1. The concept of a balanced meal has grown more popular through initiatives to educate Americans about healthful eating, such as the dietary guidelines of MyPlate, which is a great tool that is even sponsored by the USDA. Though the breakdown varies slightly depending on your age, gender and of course, other factors, MyPlate will generally recommend that your plate be half fruits and vegetables, one quarter of healthy grains, one quarter lean protein, and a smaller side serving of lean dairy.

2. What is the best way to help make a balanced meal more accessible, in a sustainable way? One key strategy is to help farmers have better fruit and vegetable harvests even while facing weather challenges. Another is to help farmers produce healthful grains (such as wheat and rice) and protein-rich legumes (soybeans, lentils) while using important resources, like water, more efficiently.

3. Enticing vegetables are more likely to be eaten! #truestory  Through traditional plant breeding, plant breeders cross-breed romaine and iceberg lettuce to develop a new lettuce that is crisp in texture, sweet in taste, and contains a good source of Vitamin C and folate.

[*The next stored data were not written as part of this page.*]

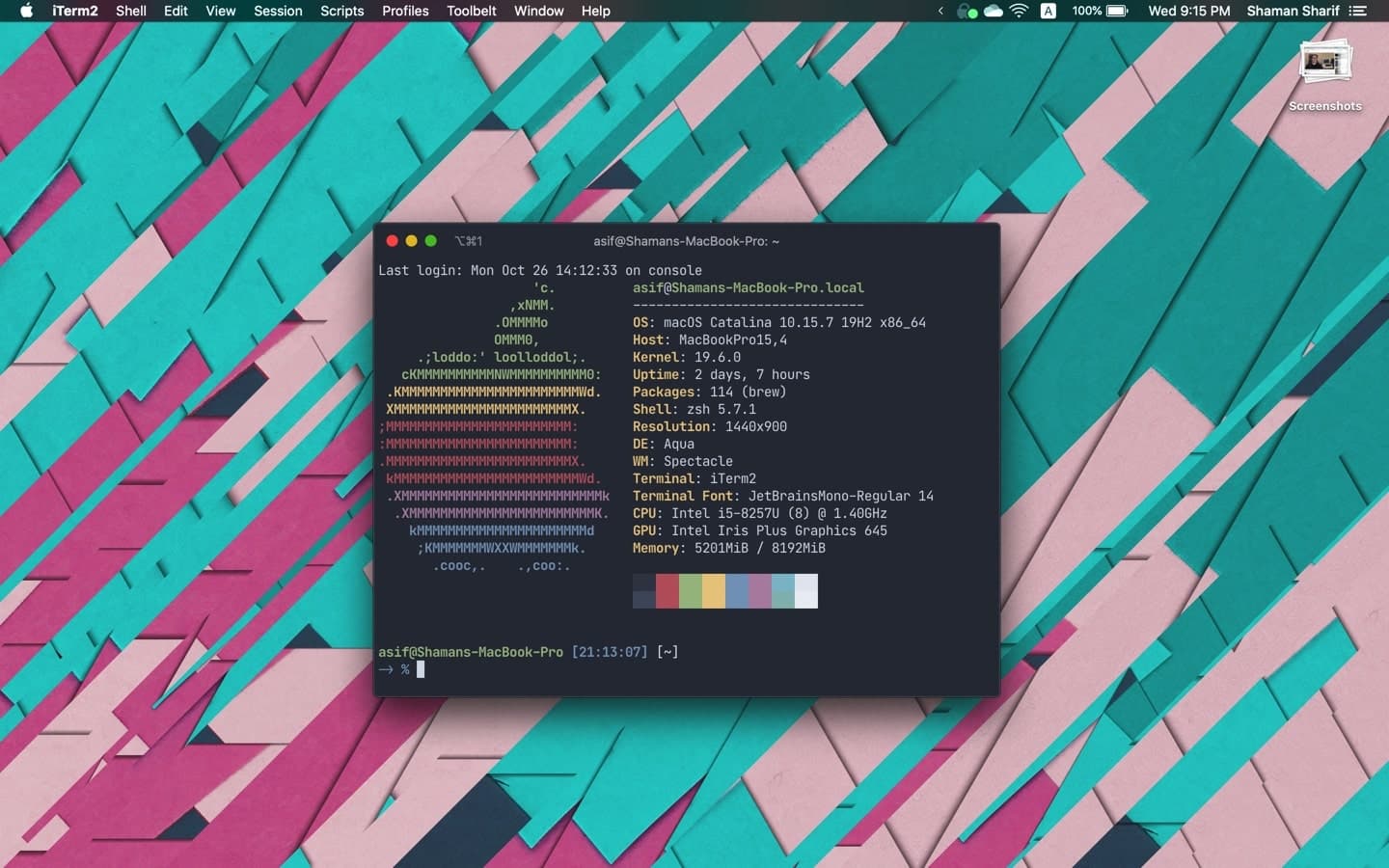Open the Scripts menu
Screen dimensions: 1389x868
(x=341, y=11)
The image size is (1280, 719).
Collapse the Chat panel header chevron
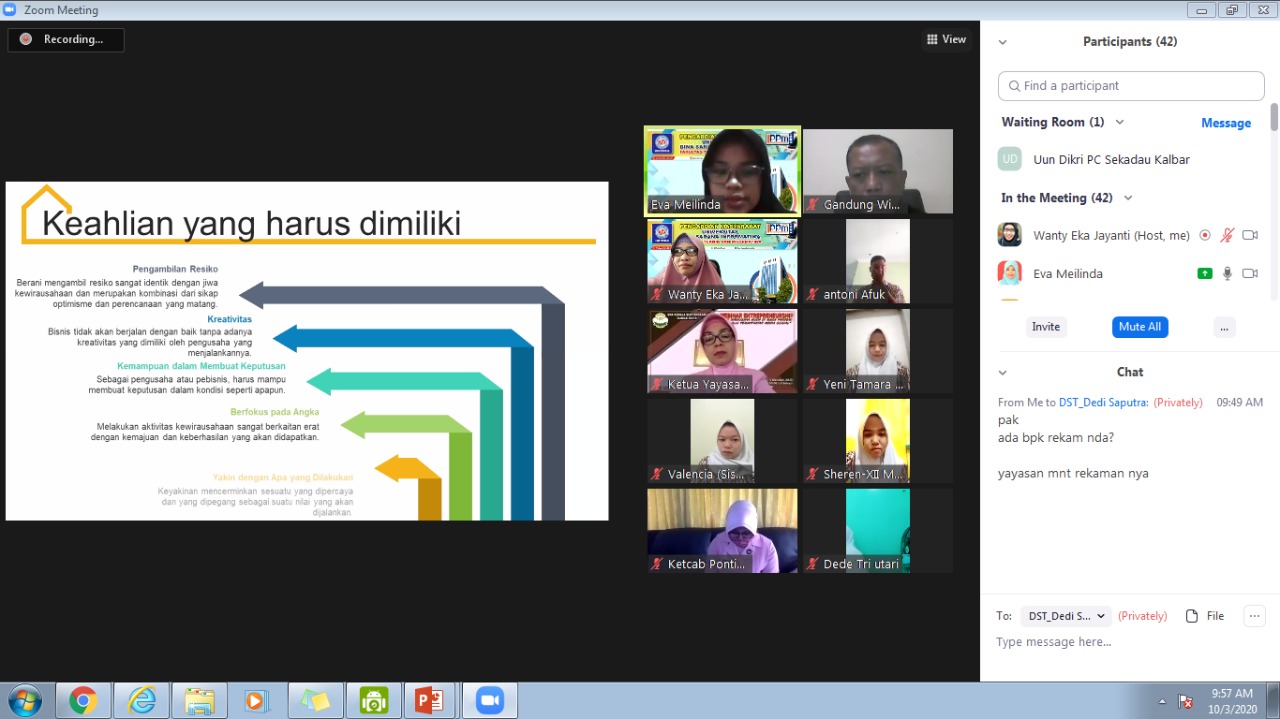click(x=1003, y=372)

There are also new varieties of peppers, tomatoes and cucumbers that are smaller, which can help reduce food waste.


Roughly 1 in 8 people worldwide don't have enough food to eat- more than the populations of the U.S., Russia, Japan, Mexico, France and Italy combined.

In the 1960, a typical US farmer fed 25 people. This past year (2016), that same farmer will feed 155 people.

According to the UN Food and Agricultural Organization, investment in agriculture is 
in reducing poverty and hunger than investment in any other sector. 

I wanted to post this due to the fact that I am on a #thrive journey, which goes beyond my 3-step system. I am finding my way to clean eating in order to better my life, but on this journey comes discovery. It is important, vital, for us, as a whole, to understand the statistics and to understand why it is so important to know these facts.